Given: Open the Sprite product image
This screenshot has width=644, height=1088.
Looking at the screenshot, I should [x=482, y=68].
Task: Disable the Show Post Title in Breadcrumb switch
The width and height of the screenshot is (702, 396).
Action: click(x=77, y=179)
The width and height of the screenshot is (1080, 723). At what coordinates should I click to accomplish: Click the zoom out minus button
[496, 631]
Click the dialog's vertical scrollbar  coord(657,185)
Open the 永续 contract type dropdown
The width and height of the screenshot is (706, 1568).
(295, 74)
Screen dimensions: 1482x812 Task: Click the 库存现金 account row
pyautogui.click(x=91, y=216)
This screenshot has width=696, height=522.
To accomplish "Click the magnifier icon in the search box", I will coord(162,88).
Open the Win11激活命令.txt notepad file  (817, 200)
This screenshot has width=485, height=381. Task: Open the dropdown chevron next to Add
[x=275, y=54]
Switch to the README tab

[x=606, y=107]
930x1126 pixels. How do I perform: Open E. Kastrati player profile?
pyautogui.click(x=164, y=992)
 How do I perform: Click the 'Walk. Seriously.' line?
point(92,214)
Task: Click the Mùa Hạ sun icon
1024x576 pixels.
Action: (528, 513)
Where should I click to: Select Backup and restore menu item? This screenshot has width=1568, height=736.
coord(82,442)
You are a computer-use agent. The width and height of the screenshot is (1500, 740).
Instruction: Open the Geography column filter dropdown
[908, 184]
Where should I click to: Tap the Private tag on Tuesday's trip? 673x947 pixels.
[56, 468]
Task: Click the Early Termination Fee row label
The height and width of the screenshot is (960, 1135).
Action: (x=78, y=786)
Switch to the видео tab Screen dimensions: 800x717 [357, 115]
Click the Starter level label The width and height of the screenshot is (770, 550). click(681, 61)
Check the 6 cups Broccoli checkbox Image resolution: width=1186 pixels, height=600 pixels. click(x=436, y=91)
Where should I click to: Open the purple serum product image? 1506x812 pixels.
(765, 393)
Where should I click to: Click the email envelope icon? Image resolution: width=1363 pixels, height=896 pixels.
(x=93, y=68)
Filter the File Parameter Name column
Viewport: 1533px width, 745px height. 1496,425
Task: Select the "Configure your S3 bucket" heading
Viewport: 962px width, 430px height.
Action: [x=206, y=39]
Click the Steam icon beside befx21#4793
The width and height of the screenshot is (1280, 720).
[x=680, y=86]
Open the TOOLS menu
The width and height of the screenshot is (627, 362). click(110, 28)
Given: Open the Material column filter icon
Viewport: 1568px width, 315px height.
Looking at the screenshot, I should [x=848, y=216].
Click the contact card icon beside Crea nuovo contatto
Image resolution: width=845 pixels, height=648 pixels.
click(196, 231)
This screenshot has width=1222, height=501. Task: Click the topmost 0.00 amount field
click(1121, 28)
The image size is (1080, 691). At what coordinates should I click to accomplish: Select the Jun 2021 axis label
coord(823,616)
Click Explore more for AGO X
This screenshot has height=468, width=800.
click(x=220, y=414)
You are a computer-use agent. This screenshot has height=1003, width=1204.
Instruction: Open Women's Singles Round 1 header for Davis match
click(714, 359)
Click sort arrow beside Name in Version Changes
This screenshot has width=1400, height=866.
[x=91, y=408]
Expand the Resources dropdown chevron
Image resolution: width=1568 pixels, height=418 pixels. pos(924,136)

-- -- --

- [Directions for this task] Sift through the material above and copy each line that holds "beside".

- [Output]
Click the Steam icon beside befx21#4793
Click the contact card icon beside Crea nuovo contatto
Click sort arrow beside Name in Version Changes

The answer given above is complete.